福岡の経営管理の業務受託 博多の公認会計士・税理士 黒川合同会計事務所

徒然閑話 Column

2018/07/03

2018年(平成30年)7月

~ 路線価で辿る街の繁栄 ~

今年も本日、国税庁が全国の「路線価」を発表しました。全国で最も高い路線価は、33年連続で東京都中央区銀座5丁目の鳩居堂前で、44,320千円/㎡です。全国的に過去最も高かった平成4年の路線価を昨年上回り、さらに今年更新したことになります。(平成4年36,500千円/㎡、平成29年43,200千円/㎡)それにしても庶民にはイメージできない金額ですね。路線価上昇の理由はいろいろあるようですが、①低金利政策の影響で資金調達が容易、②住宅需要が旺盛、③オフィス需要も好調、④インバウンド効果などでしょうか。

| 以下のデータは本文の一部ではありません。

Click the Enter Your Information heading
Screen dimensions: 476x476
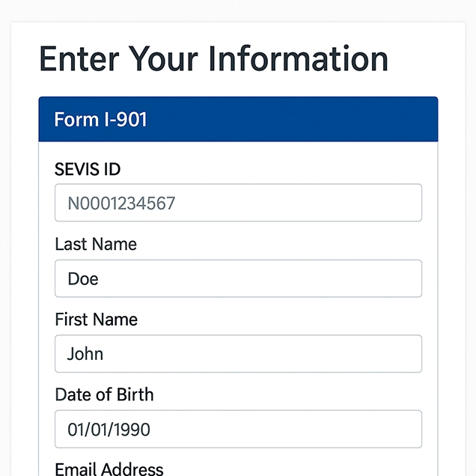(x=213, y=59)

全国レベルの話しはこれぐらいにして、地元福岡市を見てみると、最高路線価は中央区天神2丁目の渡辺通沿い(天神ソラリアステージ前)の7,000千円/㎡でした。但し、こちらは東京の鳩居堂前と違い、平成4年のピーク時13,200千円/㎡に比べるとまだ半分を超えたぐらいのようです。(平成4年が異常に高かったのが理由でしょうが)天神地区は平成12年までは岩田屋百貨店の北側、即ち明治通り沿いが最高路線価でした。その後商業施設が南に延伸していったことを受け、現在地にトップの座を譲っています。街の移り変わりを反映した結果となっているわけです。

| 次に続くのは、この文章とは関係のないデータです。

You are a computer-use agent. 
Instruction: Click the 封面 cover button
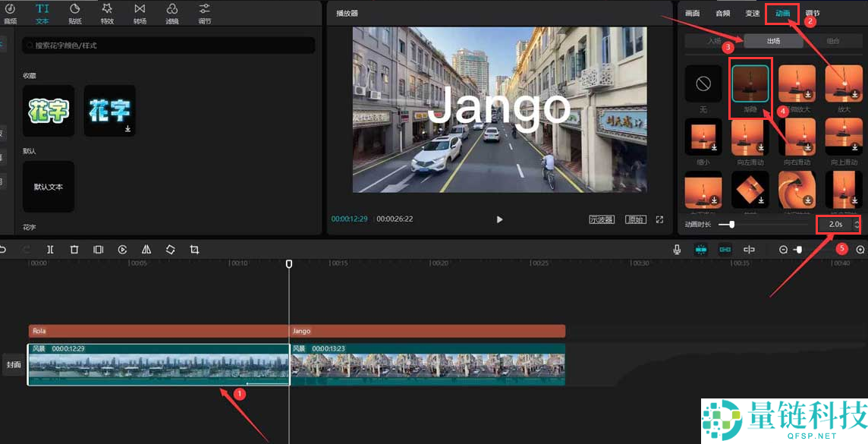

路線価は国税庁のHPで簡単に見ることができますが、7年分に限られます。今年で言えば、平成24年以降分です。私は以前から路線価の推移には特に関心があったので、私の事務所保管分で足りない分は図書館(福岡県立図書館が昭和57年以降分を収蔵。福岡市総合図書館や福岡国税局よりも多い)で、それより古い分は上京した折に時間を見つけて国会図書館でデータをコツコツ入手してきました。国会図書館には路線価制度が始まった昭和30年以降分が収蔵してありますが、マイクロフィルムになっているので、検索が厄介ではあります。努力の結果(?)、私の手元には昭和30年以降分がほぼコンプリートでデータが揃っております。(「ほぼ」と言ったのは、昭和33年分だけは国会図書館でも入手できませんでした。マイクロフィルムが黒くなって見ることができないからです)

地元の繁栄の歴史を「路線価の推移」という切り口で振り返ってみるのも楽しいものです。皆さんも時間のある時に辿ってみられませんか。